Now, for my charismatiphobic readers, allow me to explain. I did not physically hear something...although that would have been cool. No, I felt something. I heard it on the inside, in a way that is more real and deeper impacting than anything that's ever come out of my iPod. I heard/felt/sensed/knew this was for me at this moment in time:
Create in my a pure heart, Oh God, and renew a right spirit in me.
Now, understand that while I generally attend the 6am prayer meeting, I am not tremendously spiritual at that hour. Were it not for the miracle of coffee, these things could not happen. I turned the phrase over in my head as I drove to the prayer room but kind of forgot about it.
Not long into the meeting, I took a phone call. It was directly related to what I was frustrated about, and as the conversation continued, I found my blood pressure inching upward. Finally I told the friend "Hey, this verse is what I heard this morning....can we break this conversation off for right now because I want to continue it in a right spirit and to do that, I have to go get one." Of course, because they're a true friend, they agreed that it was best. I turned the phone off and reengaged with the Lord. Later, when it came time to finish the conversation, all went smoother because my heart was right.
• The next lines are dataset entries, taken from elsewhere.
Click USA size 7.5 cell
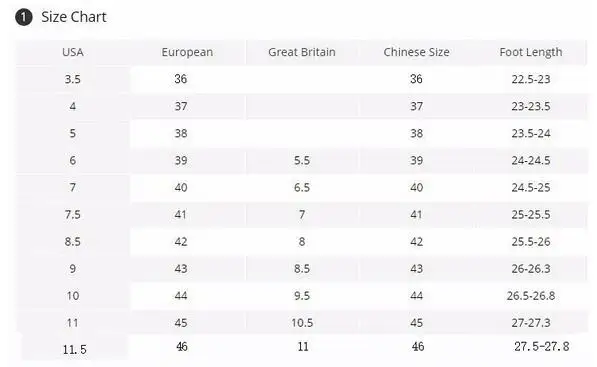597x367 pixels. tap(73, 215)
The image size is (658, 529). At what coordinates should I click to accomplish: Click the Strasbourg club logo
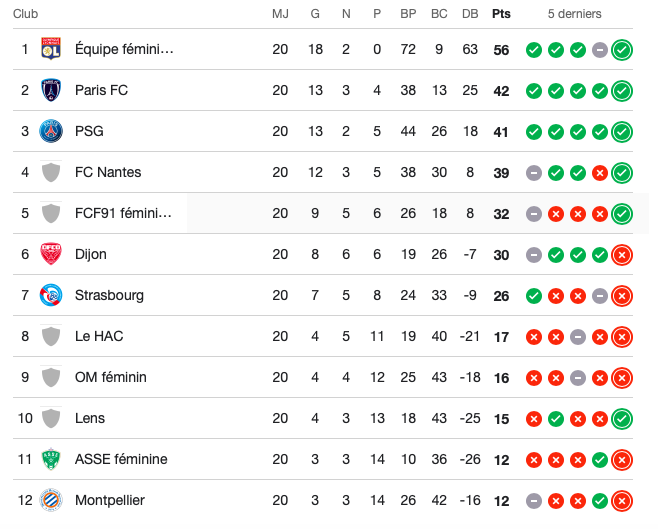point(50,295)
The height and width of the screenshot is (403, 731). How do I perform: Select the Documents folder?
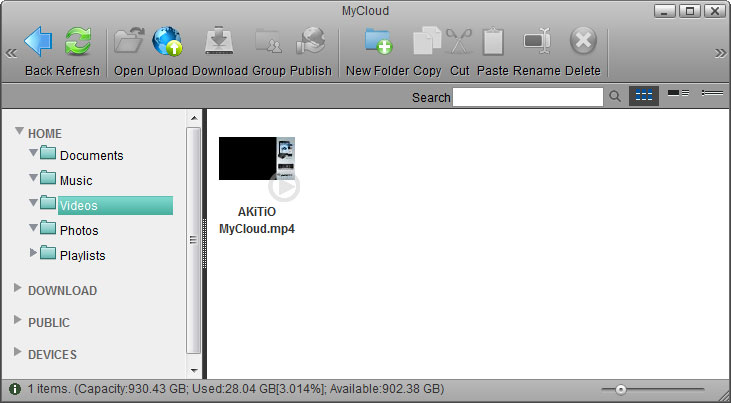(91, 156)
I got to thinking about all that...on one hand, I was glad that I took the time out at realigned my heart before I went too far. I was grateful for a friend willing to give me a little space. I was also glad I was able to land in a place where I wanted to do the right thing with a right spirit. I was just bugged because it came so unnaturally.
Since then, I've been reading the Psalm over and over again...seeing the difference between being able to eventually land on the right heart response vs. carrying the right response in our hearts before the time of testing arrives. In other words, I have reasonable faith in my ability to find wisdom when I need it. I just want to have it within me before I think I need it.
Verse six says "Surely you desire truth in my innermost parts....you teach me wisdom in the inmost place". My study Bible tells me that the meaning of this phrase is uncertain...but I have a hunch...it's like having wisdom written into your personal OS instead of having to search for that flash drive to boot it up when you need it.
I want wisdom and a right spirit, Lord...independent of my circumstances, so that I don't need to make these gut calls on the fly and hope I land on the righteous side of the fence.